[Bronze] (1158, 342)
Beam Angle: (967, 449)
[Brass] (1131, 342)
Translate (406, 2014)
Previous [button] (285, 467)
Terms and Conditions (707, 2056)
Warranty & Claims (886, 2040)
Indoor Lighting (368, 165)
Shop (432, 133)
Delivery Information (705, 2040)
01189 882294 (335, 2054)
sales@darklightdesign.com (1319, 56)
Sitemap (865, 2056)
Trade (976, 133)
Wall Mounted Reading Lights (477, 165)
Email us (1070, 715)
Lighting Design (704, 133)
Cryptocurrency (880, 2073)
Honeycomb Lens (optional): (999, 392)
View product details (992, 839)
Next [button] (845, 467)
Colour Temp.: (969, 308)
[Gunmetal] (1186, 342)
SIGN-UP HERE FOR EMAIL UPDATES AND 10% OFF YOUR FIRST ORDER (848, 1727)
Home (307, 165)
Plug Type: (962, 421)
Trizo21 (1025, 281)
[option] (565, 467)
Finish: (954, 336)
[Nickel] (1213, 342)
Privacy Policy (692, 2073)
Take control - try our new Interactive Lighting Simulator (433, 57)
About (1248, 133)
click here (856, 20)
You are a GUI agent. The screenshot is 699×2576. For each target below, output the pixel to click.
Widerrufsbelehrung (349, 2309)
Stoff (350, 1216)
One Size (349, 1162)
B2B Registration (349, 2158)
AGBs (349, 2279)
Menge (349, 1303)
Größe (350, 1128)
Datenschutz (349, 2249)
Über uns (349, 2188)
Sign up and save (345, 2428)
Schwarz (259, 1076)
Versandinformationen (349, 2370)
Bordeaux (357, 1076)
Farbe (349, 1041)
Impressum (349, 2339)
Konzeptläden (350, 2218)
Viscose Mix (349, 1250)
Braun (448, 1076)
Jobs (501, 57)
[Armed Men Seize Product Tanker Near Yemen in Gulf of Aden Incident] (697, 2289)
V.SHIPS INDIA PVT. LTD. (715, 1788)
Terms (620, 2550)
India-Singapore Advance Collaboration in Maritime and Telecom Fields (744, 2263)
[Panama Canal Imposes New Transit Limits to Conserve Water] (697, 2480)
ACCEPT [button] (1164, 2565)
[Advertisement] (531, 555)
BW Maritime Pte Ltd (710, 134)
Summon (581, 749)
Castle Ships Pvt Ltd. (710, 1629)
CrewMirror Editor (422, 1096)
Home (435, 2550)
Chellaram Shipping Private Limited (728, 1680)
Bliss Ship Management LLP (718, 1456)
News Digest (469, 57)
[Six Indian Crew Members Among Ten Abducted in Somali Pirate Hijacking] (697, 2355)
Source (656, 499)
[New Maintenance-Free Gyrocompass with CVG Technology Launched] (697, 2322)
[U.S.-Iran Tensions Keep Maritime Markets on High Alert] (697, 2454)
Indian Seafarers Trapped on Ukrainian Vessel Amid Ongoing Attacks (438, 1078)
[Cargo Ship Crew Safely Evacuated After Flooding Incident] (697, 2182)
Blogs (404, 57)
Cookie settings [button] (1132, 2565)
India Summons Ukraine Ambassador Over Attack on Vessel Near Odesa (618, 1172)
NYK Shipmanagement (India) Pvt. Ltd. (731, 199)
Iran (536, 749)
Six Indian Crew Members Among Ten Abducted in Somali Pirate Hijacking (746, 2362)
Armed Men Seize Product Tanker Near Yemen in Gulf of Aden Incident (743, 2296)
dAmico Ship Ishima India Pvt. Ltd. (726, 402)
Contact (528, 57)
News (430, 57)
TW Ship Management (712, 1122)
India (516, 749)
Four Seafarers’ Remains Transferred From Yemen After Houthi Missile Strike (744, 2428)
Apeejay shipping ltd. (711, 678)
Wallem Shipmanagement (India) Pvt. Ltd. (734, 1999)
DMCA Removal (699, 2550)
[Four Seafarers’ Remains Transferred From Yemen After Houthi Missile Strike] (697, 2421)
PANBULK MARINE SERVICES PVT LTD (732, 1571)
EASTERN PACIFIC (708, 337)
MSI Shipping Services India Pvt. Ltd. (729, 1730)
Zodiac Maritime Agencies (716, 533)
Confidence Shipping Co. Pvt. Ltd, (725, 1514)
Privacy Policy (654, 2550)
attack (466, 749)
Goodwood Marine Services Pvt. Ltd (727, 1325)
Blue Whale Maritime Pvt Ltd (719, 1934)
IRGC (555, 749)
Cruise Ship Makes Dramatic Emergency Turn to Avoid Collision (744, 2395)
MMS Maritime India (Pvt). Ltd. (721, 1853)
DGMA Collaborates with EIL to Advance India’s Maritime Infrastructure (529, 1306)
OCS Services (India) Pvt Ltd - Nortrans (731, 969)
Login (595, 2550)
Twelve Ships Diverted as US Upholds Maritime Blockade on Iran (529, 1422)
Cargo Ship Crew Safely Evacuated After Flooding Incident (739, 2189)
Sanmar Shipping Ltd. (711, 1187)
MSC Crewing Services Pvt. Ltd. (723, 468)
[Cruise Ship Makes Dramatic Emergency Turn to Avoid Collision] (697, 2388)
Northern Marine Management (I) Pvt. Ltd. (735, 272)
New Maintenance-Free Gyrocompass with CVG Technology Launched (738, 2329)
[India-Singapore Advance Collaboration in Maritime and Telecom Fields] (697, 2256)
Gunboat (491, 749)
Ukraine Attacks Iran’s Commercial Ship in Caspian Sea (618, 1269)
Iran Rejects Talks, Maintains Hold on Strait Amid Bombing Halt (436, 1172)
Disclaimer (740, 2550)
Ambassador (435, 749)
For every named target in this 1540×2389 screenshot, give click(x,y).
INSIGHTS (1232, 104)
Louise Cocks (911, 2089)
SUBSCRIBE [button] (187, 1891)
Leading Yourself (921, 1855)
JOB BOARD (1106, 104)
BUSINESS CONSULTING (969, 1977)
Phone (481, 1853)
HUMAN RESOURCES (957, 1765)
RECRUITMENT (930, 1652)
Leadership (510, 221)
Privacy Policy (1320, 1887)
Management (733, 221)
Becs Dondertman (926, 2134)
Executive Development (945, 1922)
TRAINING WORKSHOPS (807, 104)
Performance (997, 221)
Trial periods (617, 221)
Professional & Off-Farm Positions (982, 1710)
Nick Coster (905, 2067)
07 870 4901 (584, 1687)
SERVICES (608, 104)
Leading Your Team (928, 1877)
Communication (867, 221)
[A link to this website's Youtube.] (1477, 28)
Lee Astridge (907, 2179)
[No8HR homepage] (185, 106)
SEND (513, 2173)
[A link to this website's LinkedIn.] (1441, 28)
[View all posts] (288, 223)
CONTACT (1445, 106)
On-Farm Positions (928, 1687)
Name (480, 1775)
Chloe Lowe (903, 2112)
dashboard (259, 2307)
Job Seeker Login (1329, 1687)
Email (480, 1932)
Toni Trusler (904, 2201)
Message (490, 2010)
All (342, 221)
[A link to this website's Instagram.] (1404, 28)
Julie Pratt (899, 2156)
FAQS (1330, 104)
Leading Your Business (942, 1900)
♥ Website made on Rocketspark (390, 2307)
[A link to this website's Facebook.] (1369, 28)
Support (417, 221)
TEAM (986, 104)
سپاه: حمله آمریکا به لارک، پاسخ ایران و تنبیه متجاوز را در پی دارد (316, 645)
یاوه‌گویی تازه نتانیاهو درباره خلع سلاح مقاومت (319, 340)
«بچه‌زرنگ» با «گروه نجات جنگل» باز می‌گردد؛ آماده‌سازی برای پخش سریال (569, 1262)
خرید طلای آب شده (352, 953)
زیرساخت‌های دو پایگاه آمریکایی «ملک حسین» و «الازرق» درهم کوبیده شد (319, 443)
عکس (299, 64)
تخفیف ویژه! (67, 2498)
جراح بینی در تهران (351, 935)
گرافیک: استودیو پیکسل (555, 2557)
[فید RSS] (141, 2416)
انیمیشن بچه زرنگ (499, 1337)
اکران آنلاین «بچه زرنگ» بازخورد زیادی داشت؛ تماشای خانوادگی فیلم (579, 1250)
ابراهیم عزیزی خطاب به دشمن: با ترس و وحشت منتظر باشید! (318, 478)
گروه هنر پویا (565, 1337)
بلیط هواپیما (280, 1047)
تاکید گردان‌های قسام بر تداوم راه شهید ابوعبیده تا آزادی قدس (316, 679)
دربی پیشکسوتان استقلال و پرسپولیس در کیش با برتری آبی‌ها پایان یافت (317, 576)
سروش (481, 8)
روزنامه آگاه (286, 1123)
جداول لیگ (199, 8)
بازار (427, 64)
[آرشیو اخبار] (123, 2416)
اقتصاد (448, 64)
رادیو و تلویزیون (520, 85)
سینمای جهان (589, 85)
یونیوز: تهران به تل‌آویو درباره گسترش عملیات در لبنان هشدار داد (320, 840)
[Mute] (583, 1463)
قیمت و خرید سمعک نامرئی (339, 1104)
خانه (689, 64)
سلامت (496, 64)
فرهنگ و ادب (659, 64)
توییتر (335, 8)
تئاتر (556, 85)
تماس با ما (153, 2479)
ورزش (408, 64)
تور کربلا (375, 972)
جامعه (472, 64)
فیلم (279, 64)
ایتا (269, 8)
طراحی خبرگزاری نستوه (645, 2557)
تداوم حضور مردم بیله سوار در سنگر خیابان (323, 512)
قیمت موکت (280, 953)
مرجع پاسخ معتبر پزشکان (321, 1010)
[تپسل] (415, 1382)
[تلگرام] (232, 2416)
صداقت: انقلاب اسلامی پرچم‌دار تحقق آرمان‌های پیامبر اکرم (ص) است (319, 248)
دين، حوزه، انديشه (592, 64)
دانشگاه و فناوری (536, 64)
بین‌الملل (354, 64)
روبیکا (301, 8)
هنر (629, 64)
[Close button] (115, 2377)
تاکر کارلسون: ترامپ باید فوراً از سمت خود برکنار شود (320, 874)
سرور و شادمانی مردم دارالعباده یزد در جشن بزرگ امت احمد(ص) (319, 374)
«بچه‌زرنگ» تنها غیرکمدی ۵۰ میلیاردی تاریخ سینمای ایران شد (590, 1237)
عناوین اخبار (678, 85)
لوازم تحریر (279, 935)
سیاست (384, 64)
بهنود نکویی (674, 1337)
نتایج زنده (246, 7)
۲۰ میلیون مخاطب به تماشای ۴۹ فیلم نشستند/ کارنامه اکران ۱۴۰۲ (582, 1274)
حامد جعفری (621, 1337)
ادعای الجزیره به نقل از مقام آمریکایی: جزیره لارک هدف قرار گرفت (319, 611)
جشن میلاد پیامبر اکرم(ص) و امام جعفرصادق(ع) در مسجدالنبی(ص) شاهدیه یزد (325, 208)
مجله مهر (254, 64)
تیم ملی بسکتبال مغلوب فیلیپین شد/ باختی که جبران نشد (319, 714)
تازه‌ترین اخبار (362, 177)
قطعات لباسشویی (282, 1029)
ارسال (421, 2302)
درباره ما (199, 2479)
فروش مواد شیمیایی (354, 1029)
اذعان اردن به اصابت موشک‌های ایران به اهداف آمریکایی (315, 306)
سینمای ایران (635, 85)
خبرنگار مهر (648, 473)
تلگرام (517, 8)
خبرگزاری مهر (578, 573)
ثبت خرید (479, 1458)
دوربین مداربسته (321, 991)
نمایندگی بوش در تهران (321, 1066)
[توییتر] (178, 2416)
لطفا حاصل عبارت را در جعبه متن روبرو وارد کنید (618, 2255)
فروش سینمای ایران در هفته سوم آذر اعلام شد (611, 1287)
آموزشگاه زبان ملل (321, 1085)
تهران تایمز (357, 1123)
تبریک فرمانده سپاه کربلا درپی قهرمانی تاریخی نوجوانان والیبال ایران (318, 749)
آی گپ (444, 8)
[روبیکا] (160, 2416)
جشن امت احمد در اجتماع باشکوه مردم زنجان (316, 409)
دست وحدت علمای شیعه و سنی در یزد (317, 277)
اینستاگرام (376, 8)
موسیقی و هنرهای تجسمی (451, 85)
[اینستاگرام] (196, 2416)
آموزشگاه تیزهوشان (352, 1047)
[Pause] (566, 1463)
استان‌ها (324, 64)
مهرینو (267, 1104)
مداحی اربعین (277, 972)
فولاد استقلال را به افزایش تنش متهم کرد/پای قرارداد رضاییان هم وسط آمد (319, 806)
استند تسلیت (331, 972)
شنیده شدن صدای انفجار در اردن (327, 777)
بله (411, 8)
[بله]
....
The exact lines of the material above starting at the one that contains "BW Maritime Pte Ltd (710, 134)" and ending at the one that contains "MMS Maritime India (Pvt). Ltd. (721, 1853)" are what to retype; leave out everything else.

BW Maritime Pte Ltd (710, 134)
Summon (581, 749)
Castle Ships Pvt Ltd. (710, 1629)
CrewMirror Editor (422, 1096)
Home (435, 2550)
Chellaram Shipping Private Limited (728, 1680)
Bliss Ship Management LLP (718, 1456)
News Digest (469, 57)
[Six Indian Crew Members Among Ten Abducted in Somali Pirate Hijacking] (697, 2355)
Source (656, 499)
[New Maintenance-Free Gyrocompass with CVG Technology Launched] (697, 2322)
[U.S.-Iran Tensions Keep Maritime Markets on High Alert] (697, 2454)
Indian Seafarers Trapped on Ukrainian Vessel Amid Ongoing Attacks (438, 1078)
[Cargo Ship Crew Safely Evacuated After Flooding Incident] (697, 2182)
Blogs (404, 57)
Cookie settings [button] (1132, 2565)
India Summons Ukraine Ambassador Over Attack on Vessel Near Odesa (618, 1172)
NYK Shipmanagement (India) Pvt. Ltd. (731, 199)
Iran (536, 749)
Six Indian Crew Members Among Ten Abducted in Somali Pirate Hijacking (746, 2362)
Armed Men Seize Product Tanker Near Yemen in Gulf of Aden Incident (743, 2296)
dAmico Ship Ishima India Pvt. Ltd. (726, 402)
Contact (528, 57)
News (430, 57)
TW Ship Management (712, 1122)
India (516, 749)
Four Seafarers’ Remains Transferred From Yemen After Houthi Missile Strike (744, 2428)
Apeejay shipping ltd. (711, 678)
Wallem Shipmanagement (India) Pvt. Ltd. (734, 1999)
DMCA Removal (699, 2550)
[Four Seafarers’ Remains Transferred From Yemen After Houthi Missile Strike] (697, 2421)
PANBULK MARINE SERVICES PVT LTD (732, 1571)
EASTERN PACIFIC (708, 337)
MSI Shipping Services India Pvt. Ltd. (729, 1730)
Zodiac Maritime Agencies (716, 533)
Confidence Shipping Co. Pvt. Ltd, (725, 1514)
Privacy Policy (654, 2550)
attack (466, 749)
Goodwood Marine Services Pvt. Ltd (727, 1325)
Blue Whale Maritime Pvt Ltd (719, 1934)
IRGC (555, 749)
Cruise Ship Makes Dramatic Emergency Turn to Avoid Collision (744, 2395)
MMS Maritime India (Pvt). Ltd. (721, 1853)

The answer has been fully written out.